A major adjustment in the early episodes was getting used to being in front of a camera every day for a 30-minute show in a professional studio with cameras, lights, a control room and a large production staff.
“No matter how many shows we had in the bag— we had 1,000 shows before we got to NBATV, and hitting 1,000 now— even those 1,000 shows couldn’t prepare us for that environment,” Melas said, knowing that they’ll all improve as they continue to get on-air reps.
Melas and Skeets agreed that the shows weren’t up to par over the first couple of years on NBATV, and The Starters still has room to improve. But as Skeets mentioned, the show was never designed to be overly formal like a “60 Minutes” type show.
“We don’t pretend to be all buttoned up,” he said. “We don’t have a TelePrompTer. We’re not reading off things. Yes, we’re doing a television show, but at its core, it’s four guys still talking about basketball.”
And very few shows seem to have a better time talking about basketball than The Starters. Asked to name his favorite show or moments from the first 1,000 episodes, Skeets recalled the April Fools’ Day episodes from 2015 and 2016.
The 2015 episode had The Starters pretend they were doing the show in 1995, with a stripped down set and a debate on whether Shaquille O’Neal or David Robinson should win MVP. The 2016 show went 20 years into the future, where, as Skeets put it, “I was bald, and Leigh’s fat and Tas looks identical except he’s like a cyborg” and “The Sixers had won the championship because The Process worked.”

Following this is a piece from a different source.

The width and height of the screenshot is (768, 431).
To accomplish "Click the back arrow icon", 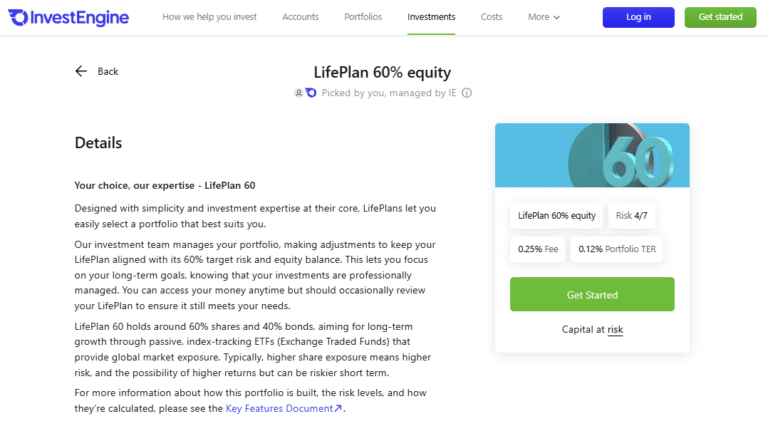I will point(82,71).
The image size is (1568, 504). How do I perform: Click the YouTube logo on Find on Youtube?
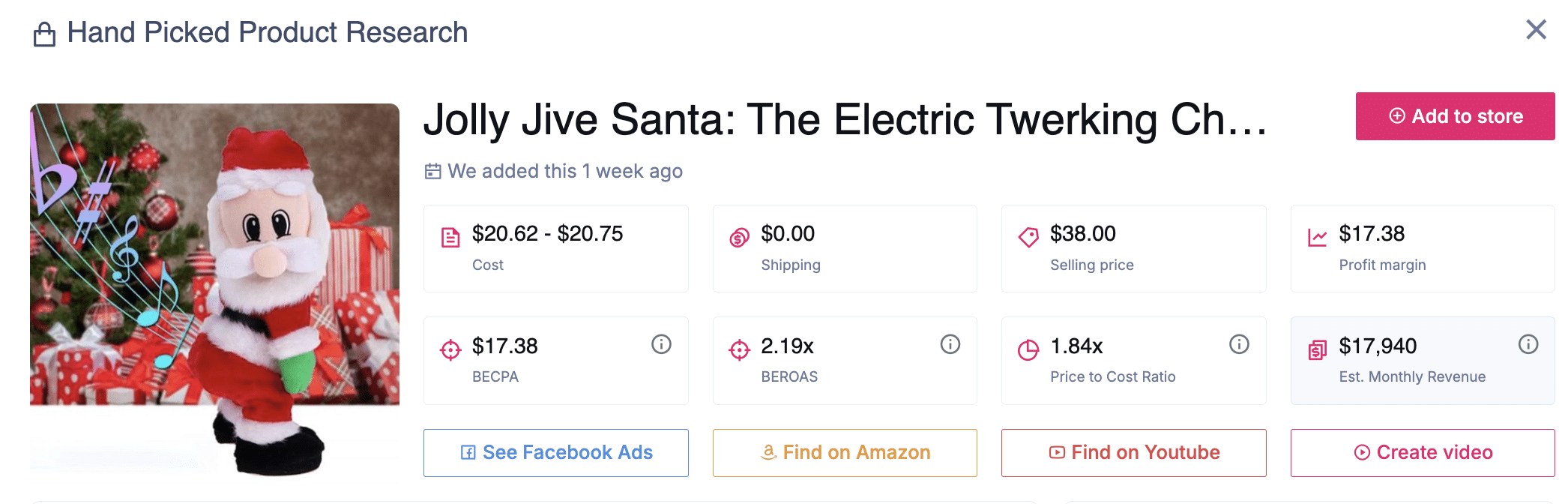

Skeets’ favorite moment was on Feb. 1 when Ellis had to pay for losing the group’s monthly picks contest and eat hot peppers for the ALS Pepper Challenge.
“I’ve never laughed harder on the air,” Skeets said. “When he had to bite into the first pepper and I could see the fear in his eyes, I just lost it. I was buckled over at the table laughing trying to continue to do the live show.”
Melas’ favorite show is a bit more symbolic. When the group’s native home of Toronto hosted the 2016 All-Star weekend, he was extremely proud of how far the city had come in terms of the growth of the sport in the city and how the city was perceived in the basketball world.
“The fact that in 2016, we were doing a show each and every night before the Toronto All-Star weekend was pretty surreal to me,” Melas said. “It was a come-to-Jesus moment. It was a real huge, huge moment.”
As what’s to come over the next 1,000 episodes of The Starters, Melas said that he wants the group to continue to improve and showcase their unique personalities.
“I think we’ll look back even now to these episodes and say, those were fine, but we didn’t really emote or are personalities weren’t really coming through on television the way they are now,” Melas said. “What separates everything is personality, and I think that’s ideally what we’ll look back at 2018 and we’ll say ‘oh, we were making some good shows up to 1,000, but now we’re really ourselves.’”
Skeets doesn’t think the show has hit its “sweet spot” yet, and perhaps one day The Starters will be on during or after games instead of just before. But mainly, he hopes that the show will be like NBA Inside Stuff was for him when he was younger.
“To have a bunch of kids, especially teenagers who are growing up with the NBA, that The Starters is sort of like their staple show,” Skeets said, “That’s pretty cool to me. Maybe The Starters is that show for a lot of kids who may be just getting into basketball and starting to learn about basketball and falling in love with the sport, and we’re sort of like their go-to show to know what’s going on.”